+ reimplement-flush_workqueue.patch added to -mm tree

akpm@xxxxxxxx · Tue, 02 Jan 2007 16:06:35 -0800

The patch titled
     reimplement flush_workqueue()
has been added to the -mm tree.  Its filename is
     reimplement-flush_workqueue.patch

See http://www.zip.com.au/~akpm/linux/patches/stuff/added-to-mm.txt to find
out what to do about this

------------------------------------------------------
Subject: reimplement flush_workqueue()
From: Oleg Nesterov <oleg@xxxxxxxxxx>

Remove ->remove_sequence, ->insert_sequence, and ->work_done from struct
cpu_workqueue_struct.  To implement flush_workqueue() we can queue a
barrier work on each CPU and wait for its completition.
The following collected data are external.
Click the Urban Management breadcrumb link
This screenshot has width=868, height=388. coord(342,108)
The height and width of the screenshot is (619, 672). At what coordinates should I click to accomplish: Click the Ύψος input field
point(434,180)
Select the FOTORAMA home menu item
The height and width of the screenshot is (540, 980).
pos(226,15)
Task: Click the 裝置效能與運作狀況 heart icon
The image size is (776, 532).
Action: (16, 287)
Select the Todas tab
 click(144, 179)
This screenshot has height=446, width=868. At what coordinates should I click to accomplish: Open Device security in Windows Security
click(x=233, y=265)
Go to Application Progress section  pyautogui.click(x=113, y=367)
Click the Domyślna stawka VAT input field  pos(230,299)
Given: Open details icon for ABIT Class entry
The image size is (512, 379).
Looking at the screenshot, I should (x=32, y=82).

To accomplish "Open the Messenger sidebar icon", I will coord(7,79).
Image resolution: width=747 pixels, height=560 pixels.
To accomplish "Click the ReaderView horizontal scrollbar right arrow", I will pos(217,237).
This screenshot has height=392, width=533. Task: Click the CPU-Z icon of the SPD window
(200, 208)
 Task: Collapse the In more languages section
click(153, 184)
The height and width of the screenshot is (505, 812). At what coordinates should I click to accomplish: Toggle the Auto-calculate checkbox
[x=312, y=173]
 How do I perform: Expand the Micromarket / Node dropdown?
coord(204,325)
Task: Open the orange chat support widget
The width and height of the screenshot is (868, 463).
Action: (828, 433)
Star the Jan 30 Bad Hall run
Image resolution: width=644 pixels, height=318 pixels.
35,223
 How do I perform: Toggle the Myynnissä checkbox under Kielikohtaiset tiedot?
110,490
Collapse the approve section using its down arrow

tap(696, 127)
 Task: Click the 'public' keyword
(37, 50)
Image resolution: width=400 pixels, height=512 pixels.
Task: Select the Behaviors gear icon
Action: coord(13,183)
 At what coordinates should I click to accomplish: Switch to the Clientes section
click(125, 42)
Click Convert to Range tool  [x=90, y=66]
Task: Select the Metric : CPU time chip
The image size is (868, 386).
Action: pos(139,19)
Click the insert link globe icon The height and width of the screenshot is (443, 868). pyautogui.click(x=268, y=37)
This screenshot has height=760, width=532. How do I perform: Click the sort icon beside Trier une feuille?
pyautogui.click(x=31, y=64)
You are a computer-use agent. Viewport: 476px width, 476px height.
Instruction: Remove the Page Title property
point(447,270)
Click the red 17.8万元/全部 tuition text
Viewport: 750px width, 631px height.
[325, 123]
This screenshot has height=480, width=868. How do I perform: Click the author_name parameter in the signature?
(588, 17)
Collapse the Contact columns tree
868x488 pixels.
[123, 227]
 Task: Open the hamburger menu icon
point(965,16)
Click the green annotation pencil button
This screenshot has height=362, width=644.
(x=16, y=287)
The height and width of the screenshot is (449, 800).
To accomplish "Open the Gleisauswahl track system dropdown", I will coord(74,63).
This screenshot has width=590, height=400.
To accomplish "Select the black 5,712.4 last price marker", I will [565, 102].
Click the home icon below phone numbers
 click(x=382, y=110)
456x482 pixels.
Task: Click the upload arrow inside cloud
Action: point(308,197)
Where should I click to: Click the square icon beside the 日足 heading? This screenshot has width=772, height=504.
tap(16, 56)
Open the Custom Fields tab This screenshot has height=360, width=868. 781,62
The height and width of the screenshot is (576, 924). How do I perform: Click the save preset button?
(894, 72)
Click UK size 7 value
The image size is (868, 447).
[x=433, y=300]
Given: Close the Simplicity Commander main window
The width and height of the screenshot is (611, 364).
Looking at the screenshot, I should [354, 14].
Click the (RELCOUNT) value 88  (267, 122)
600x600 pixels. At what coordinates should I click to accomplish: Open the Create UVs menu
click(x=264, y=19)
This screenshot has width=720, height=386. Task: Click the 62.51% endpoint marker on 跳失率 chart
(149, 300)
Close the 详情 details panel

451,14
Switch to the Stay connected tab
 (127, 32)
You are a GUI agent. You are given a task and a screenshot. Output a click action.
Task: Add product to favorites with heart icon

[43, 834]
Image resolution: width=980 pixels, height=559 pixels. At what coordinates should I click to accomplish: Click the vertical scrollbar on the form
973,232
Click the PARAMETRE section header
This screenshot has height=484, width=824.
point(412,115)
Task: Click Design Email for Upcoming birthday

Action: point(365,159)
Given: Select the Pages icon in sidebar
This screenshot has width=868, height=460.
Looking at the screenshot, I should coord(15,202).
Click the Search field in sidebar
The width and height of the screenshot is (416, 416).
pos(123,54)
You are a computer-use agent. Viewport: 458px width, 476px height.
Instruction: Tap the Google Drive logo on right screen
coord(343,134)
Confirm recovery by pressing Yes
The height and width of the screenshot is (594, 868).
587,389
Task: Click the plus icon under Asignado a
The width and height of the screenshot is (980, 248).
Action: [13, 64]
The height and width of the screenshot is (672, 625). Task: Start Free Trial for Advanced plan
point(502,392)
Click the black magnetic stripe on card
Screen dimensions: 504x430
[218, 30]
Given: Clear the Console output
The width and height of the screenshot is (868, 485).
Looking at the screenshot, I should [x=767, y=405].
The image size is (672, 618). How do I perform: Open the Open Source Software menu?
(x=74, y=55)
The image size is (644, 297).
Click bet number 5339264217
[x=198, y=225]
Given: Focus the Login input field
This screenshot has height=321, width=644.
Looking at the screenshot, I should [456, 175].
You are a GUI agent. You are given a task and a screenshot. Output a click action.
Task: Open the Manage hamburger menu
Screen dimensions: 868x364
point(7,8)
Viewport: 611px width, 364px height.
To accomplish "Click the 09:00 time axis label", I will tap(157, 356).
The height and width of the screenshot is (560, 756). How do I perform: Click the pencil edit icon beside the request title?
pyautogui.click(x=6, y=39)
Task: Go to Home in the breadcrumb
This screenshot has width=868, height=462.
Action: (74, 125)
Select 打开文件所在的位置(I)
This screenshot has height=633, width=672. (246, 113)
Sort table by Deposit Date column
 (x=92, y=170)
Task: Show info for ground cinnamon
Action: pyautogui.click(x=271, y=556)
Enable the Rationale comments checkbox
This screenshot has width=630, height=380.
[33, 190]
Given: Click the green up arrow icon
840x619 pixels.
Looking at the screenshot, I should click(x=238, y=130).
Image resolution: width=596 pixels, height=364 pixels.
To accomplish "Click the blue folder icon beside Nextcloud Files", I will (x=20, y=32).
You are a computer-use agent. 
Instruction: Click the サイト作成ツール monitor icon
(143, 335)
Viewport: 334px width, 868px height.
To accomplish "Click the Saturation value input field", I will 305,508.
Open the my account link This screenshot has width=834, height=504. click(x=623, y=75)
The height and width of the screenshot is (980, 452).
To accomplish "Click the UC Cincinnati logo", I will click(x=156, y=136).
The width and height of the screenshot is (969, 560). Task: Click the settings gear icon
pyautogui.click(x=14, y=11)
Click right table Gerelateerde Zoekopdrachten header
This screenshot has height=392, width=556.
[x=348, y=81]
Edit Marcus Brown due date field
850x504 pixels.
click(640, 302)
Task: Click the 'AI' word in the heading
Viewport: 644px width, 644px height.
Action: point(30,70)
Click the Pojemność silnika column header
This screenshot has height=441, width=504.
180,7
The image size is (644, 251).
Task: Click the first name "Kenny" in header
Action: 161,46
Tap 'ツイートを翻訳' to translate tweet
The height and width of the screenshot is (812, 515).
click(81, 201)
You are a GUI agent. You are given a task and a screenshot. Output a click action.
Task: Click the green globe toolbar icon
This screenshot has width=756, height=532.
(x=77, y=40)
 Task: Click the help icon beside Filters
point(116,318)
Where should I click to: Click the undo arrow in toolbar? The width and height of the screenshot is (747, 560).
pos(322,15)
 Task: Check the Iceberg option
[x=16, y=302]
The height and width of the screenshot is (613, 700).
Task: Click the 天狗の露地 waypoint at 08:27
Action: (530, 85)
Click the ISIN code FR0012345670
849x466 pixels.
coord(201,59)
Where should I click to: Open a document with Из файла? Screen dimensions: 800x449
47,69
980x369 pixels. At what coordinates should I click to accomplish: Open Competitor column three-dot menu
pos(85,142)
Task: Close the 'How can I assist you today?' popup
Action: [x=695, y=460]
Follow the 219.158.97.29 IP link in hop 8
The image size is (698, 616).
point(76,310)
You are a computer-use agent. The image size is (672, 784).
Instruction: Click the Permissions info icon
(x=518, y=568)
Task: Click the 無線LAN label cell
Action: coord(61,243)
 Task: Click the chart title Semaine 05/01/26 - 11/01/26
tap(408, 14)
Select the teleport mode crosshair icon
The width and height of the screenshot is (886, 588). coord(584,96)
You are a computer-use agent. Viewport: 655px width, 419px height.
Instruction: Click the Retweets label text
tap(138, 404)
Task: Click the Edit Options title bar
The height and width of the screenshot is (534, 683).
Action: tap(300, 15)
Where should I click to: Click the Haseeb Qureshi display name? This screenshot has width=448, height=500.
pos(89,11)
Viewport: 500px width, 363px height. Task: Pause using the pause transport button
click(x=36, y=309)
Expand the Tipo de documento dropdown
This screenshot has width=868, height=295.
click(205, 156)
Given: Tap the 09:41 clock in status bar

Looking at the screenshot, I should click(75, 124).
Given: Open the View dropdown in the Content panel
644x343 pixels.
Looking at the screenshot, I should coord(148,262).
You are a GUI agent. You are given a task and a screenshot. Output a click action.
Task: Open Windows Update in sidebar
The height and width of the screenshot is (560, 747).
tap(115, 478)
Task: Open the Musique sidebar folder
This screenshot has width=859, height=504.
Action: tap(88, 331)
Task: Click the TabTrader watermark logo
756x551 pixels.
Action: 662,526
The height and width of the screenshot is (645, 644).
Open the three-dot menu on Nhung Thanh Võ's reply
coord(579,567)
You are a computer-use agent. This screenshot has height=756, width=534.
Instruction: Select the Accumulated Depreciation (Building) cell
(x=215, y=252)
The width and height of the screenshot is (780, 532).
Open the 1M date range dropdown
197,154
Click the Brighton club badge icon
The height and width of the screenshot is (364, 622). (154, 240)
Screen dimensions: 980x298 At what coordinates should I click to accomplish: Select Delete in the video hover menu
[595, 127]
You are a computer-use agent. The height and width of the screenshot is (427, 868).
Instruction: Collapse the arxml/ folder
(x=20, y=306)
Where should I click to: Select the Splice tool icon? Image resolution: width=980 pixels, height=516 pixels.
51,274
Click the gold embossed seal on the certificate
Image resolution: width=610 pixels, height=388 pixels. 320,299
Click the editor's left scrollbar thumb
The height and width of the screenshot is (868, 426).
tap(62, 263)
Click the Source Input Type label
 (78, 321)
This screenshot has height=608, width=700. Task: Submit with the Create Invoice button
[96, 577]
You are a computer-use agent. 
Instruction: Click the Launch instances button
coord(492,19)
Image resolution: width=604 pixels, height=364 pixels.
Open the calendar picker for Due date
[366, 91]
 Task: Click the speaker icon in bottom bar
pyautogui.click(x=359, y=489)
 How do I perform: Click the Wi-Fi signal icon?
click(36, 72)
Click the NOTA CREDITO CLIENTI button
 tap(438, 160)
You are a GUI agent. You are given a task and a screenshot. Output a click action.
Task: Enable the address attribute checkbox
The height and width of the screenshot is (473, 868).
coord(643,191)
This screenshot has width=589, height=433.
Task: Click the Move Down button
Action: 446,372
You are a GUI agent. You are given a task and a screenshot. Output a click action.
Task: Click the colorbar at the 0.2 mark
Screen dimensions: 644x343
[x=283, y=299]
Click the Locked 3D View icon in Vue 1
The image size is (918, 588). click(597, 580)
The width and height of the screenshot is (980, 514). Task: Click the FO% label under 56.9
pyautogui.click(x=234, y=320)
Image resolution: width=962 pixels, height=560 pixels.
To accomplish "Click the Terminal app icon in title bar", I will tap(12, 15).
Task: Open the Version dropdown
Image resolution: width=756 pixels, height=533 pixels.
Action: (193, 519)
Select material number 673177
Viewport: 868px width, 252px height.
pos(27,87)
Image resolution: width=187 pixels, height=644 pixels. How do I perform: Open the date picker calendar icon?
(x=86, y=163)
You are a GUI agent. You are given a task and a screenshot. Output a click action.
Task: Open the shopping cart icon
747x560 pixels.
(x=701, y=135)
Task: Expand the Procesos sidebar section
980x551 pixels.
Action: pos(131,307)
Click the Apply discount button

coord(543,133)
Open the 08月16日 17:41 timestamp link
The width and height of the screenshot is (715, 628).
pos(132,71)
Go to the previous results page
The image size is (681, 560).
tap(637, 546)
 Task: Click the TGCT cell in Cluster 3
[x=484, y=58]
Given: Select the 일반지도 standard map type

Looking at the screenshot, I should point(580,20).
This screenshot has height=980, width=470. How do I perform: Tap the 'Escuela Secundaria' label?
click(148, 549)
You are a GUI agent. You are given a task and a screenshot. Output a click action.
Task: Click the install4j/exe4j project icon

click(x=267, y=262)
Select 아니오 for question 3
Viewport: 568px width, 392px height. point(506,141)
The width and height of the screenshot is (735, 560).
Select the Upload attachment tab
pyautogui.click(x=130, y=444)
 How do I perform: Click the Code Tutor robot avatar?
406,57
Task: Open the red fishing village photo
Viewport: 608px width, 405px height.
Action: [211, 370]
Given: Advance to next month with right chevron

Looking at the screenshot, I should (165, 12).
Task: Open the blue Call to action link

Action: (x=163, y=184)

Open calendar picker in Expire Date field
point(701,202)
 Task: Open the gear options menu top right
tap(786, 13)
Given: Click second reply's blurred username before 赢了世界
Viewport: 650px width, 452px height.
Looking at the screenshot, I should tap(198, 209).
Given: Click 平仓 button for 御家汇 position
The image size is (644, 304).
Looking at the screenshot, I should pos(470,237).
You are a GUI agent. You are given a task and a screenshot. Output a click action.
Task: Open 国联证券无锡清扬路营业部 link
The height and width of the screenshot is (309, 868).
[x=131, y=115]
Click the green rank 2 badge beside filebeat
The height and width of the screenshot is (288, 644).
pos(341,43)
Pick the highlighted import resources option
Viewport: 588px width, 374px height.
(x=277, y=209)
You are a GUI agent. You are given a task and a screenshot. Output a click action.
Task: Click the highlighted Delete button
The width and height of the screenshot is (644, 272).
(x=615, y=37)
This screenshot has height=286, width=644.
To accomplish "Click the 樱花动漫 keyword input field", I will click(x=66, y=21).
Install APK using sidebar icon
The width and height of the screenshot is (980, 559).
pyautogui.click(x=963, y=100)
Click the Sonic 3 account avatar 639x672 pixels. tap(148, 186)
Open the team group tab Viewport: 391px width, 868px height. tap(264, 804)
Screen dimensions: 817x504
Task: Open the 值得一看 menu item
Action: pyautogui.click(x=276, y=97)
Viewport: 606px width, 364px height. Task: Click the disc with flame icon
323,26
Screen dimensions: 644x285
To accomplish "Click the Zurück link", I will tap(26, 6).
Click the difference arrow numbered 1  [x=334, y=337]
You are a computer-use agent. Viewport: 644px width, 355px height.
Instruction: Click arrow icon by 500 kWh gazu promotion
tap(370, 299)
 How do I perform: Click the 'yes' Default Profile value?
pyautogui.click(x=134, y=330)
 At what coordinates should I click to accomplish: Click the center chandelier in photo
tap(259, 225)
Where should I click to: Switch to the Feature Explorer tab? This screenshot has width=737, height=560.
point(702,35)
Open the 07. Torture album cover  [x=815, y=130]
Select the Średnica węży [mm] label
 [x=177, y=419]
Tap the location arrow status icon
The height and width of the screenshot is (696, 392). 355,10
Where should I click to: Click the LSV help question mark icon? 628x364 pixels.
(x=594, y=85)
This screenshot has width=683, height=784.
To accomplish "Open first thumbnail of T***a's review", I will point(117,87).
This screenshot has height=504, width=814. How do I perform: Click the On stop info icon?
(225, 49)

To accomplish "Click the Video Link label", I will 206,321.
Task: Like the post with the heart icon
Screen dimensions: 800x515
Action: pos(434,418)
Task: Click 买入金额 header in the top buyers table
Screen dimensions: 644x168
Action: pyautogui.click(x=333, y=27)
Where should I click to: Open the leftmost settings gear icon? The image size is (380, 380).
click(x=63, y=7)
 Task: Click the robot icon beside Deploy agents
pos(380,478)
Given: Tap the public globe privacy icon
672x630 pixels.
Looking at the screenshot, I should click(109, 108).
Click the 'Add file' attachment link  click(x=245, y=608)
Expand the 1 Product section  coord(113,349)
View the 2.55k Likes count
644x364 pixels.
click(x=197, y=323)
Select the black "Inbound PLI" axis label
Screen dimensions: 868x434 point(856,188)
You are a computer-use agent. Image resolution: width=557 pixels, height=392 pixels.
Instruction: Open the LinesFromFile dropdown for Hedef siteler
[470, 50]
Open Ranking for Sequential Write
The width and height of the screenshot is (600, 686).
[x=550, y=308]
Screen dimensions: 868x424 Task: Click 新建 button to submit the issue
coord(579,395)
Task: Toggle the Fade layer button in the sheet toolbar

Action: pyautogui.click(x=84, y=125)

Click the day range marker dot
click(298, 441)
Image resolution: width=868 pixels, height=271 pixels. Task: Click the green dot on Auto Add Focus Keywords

The barrier is queued under workqueue_mutex to ensure that per cpu
wq->cpu_wq is alive, we drop this mutex before going to sleep.  If CPU goes
down while we are waiting for completition, take_over_work() will move the
barrier on another CPU, and the handler will wake up us eventually.

Signed-off-by: Oleg Nesterov <oleg@xxxxxxxxxx>
Signed-off-by: Andrew Morton <akpm@xxxxxxxx>
---

 kernel/workqueue.c |   70 +++++++++++++++++++------------------------
 1 files changed, 31 insertions(+), 39 deletions(-)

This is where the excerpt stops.